The Environmental Protection Agency is trying to enact harmful regulations on
carbon dioxide.
Intended to fight global warming, these new rules would hurt ordinary Americans,
constrain the economy and impose vast quantities of red
tape.
- Your Support Can Make a Difference
- On April 17, the Environmental Protection Agency (EPA) issued an endangerment
finding, saying that global warming poses a serious threat to public health and
safety. Thus, almost anything that emits carbon dioxide and other greenhouse
gases could be regulated under the Clean Air Act. This is the first official
action taken by the federal government to regulate carbon dioxide. Last year,
14,461 people submitted a comment through this website to the Environmental
Protection Agency asking it not to move forward with carbon dioxide regulations.
We Need Your Help Again.
- EPA's Greenhouse Gas Finding Endangers U.S. Economy
- The endangerment finding is the initial step in a long regulatory process that
could lead to the EPA requiring regulations for almost anything that emits
carbon dioxide. That's right—it claims that the same gas that we exhale, and
that plants use to make food, is now considered harmful to both humans and the
earth! Automobiles would likely be the first target, but subsequent regulations
could extend to a million or more buildings and small businesses, including
hospitals, schools, restaurants, churches, farms, and apartments.

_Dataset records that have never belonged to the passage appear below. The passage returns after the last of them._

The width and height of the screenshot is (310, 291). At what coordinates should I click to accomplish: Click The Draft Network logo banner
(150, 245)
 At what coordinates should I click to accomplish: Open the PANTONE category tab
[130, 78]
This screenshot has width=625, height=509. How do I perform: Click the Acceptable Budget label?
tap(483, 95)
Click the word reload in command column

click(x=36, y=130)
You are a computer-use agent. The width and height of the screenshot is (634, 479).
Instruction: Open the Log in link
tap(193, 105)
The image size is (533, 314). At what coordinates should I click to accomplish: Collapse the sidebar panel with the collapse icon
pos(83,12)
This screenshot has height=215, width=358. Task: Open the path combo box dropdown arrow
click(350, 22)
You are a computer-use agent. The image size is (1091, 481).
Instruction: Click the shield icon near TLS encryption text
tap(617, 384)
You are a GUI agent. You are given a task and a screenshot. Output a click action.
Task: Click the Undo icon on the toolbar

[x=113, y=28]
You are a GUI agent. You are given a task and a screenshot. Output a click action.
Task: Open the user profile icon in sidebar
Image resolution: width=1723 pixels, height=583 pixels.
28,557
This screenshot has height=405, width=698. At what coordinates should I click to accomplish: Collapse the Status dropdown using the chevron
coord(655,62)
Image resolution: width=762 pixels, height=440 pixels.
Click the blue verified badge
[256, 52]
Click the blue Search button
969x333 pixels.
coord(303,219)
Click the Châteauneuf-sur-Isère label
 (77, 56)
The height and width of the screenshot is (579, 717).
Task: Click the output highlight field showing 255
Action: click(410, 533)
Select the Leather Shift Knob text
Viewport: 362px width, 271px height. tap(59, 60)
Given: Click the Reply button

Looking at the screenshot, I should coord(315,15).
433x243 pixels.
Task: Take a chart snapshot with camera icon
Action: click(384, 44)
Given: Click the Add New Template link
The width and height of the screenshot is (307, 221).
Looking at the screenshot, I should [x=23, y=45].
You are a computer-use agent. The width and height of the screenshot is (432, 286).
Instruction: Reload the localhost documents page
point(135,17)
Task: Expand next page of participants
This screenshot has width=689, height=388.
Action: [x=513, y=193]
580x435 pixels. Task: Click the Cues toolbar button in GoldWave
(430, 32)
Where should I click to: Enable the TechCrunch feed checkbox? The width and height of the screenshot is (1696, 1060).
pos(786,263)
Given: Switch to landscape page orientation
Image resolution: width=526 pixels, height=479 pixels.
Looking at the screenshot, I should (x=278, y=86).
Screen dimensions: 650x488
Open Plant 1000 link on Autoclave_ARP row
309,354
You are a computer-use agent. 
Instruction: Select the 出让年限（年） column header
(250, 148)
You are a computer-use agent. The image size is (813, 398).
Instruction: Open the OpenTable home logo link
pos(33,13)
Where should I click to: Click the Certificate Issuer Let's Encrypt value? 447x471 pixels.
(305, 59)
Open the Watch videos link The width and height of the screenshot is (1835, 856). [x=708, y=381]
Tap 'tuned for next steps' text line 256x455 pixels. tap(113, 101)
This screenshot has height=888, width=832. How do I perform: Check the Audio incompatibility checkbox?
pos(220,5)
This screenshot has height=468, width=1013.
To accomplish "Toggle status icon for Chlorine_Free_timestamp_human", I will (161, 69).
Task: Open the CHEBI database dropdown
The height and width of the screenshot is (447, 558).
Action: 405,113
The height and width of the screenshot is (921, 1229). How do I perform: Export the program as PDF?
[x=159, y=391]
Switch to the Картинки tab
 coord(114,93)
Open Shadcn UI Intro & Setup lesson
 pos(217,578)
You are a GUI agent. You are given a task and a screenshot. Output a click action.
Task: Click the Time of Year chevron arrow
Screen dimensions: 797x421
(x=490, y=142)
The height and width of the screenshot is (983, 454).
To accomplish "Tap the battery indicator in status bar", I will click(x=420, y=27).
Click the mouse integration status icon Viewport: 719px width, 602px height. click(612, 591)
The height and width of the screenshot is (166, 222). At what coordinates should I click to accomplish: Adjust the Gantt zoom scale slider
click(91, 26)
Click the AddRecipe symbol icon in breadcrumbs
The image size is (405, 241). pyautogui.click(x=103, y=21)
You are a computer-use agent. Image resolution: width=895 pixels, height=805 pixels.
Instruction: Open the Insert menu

- Costs and Red Tape for Ordinary Americans
- These regulations will drive up gas prices, food prices, transportation costs,
and the price of manufactured goods. All of these measures will, at best, result
in a change in the Earth's temperature too small to ever notice.
- Lost Jobs
- As a result of this regulation, job losses would exceed 800,000 annually for several years. The already-struggling manufacturing sector would be hit especially hard: durable-manufacturing employment will decrease by 28 percent; machinery-manufacturing job losses will exceed 57 percent; textile-mills employment will decrease by 27.6 percent; electrical-equipment and appliance employment will decrease by 22 percent; paper and paper-product jobs will decrease by 36 percent; and plastic and rubber products employment will drop 54 percent.
- Negative Impact on Businesses
- Businesses both small and large will be forced to deal with greatly increased
costs and red tape. Many small businesses and some farms could be forced to
close since they are less able to absorb the higher costs of energy,
transportation, and goods, and less equipped to deal with the legal red tape of
complying with such regulations. The red tape could keep entrepreneurs from
starting the new companies that are at the heart of our economy.
- Reduced International Competitiveness
- The massive new regulatory burden on domestic manufacturers will not apply to
foreign producers, putting American businesses at a disadvantage. In just 20
years, the proposed carbon dioxide rules alone would lower gross domestic
product by $7 trillion, with single-year GDP losses exceeding $600 billion.